Media transport assembly incorporating vacuum grooves to flatten sheet
Abstract
A media transport system for transporting a media sheet in a marking device includes an entrance drive assembly, an exit drive assembly and a vacuum generator that applies a vacuum force to the media sheet to form a wide, flat printing zone. The entrance drive assembly receives and transports the media sheet in a process direction by contacting top and bottom surfaces of the media sheet, thereby exerting an entrance drive force on the media sheet. The exit drive assembly receives and transports the media sheet by contacting the top and bottom surfaces of the media sheet, thereby exerting an exit drive force on the media sheet. The vacuum force is applied to the media sheet in an area of the media sheet between the entrance drive assembly and the exit drive assembly. The vacuum force on the media sheet acts in a vacuum force direction substantially normal to the process direction. The vacuum force is set such that the entrance drive force and the exit drive force in the process direction each exceed the vacuum force acting in the vacuum force direction.
Claims
exact text as granted — not AI-modifiedWhat is claimed is:
1. A media transport system that transports a media sheet in a marking device, comprising:
an entrance drive assembly that receives and transports the media sheet in a process direction by contacting top and bottom surfaces of the media sheet, the entrance drive assembly exerting an entrance drive force on the media sheet;
an exit drive assembly that receives and transports the media sheet by contacting the top and bottom surfaces of the media sheet, the exit drive assembly being spaced from the entrance drive assembly and exerting an exit drive force on the media sheet;
a platen positioned in an area between the entrance drive assembly and the exit drive assembly, the platen having a media sheet side, a vacuum force side opposite the media sheet side, vacuum holes extending through the media sheet side to the vacuum force side, and vacuum grooves included in the media sheet side of the platen and formed partially through the platen, the vacuum grooves being respectively in communication with the vacuum holes; and
a vacuum generator that applies a vacuum force to the media sheet through the vacuum holes, the vacuum generator positioned on the vacuum force side, the vacuum force acting on the media sheet in a vacuum force direction substantially normal to the process direction to urge the media sheet towards the media sheet side of the platen,
wherein the vacuum force is set such that the entrance drive force and the exit drive force acting in the process direction are each greater than the vacuum force acting in the vacuum force direction.

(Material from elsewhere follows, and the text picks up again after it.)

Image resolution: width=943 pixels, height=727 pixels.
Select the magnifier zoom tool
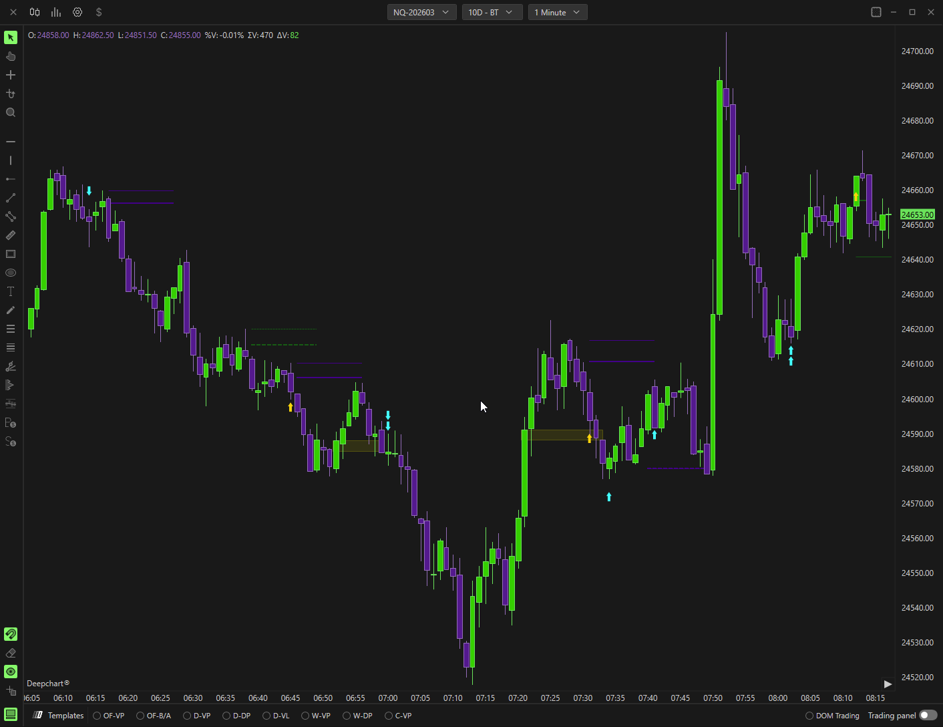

2. The media transport system of claim 1 , wherein the vacuum force is also set to maintain the media sheet within a desired flatness range.
3. The media transport system of claim 1 , wherein the entrance drive assembly and the exit drive assembly each include a pair of non-slip drive elements that contact each other to form, respectively, an entrance nip and an exit nip.
4. The media transport system of claim 3 , wherein each pair of drive elements includes a driven element and an idler element.
5. The media transport system of claim 3 , wherein each pair of drive elements includes a dual grit coated roll.
6. The media transport system of claim 3 , wherein each pair of drive elements includes an elastomer roll.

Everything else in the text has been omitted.